Problem description
Although the entries contain pictures, only their text goes into the copy, set down exactly.

Input
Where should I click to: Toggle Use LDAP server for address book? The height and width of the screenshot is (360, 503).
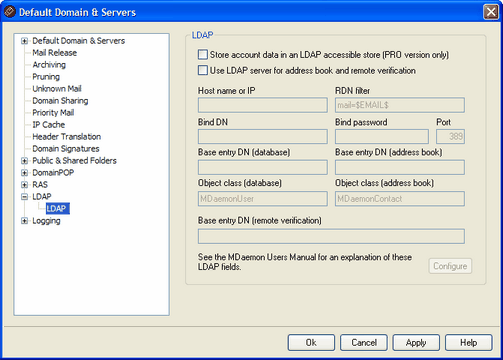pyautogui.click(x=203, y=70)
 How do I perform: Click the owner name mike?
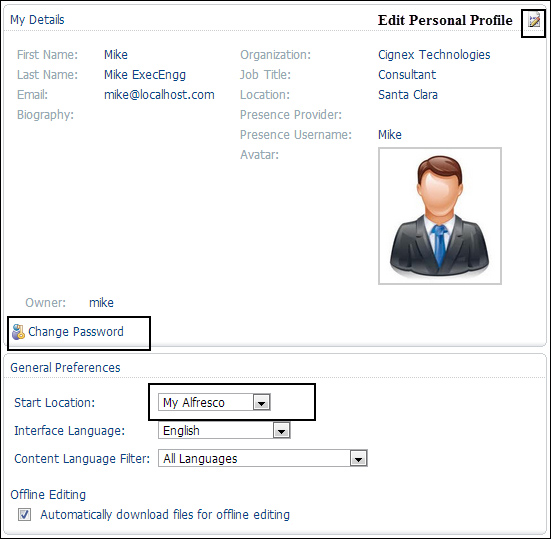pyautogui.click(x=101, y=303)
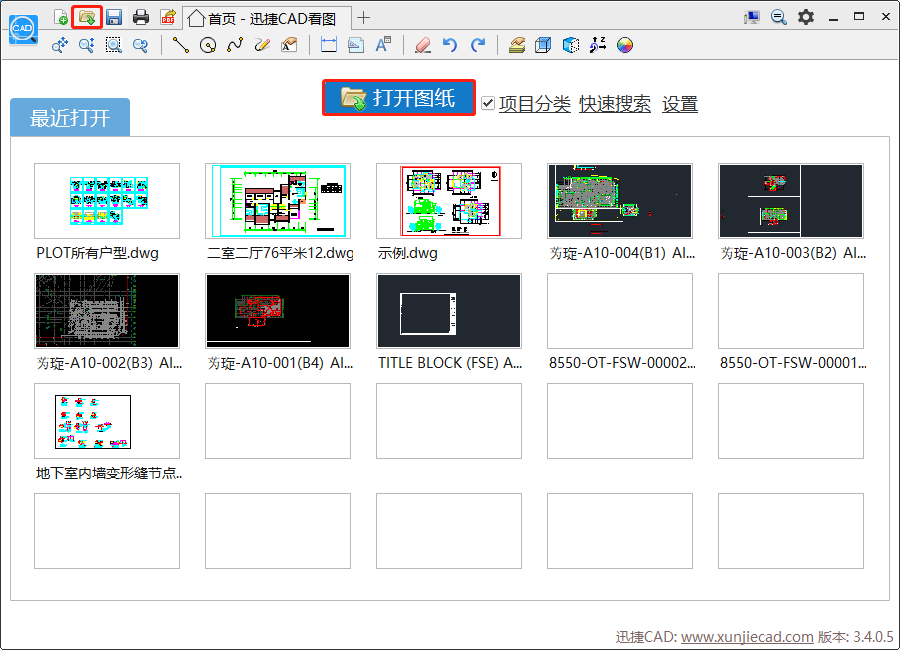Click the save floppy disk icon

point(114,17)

Answer space
Where should I click to: Toggle Use LDAP server for address book? The height and width of the screenshot is (360, 503).
pyautogui.click(x=203, y=70)
 How do I perform: Click the owner name mike?
pyautogui.click(x=101, y=303)
Click the save floppy disk icon

point(114,17)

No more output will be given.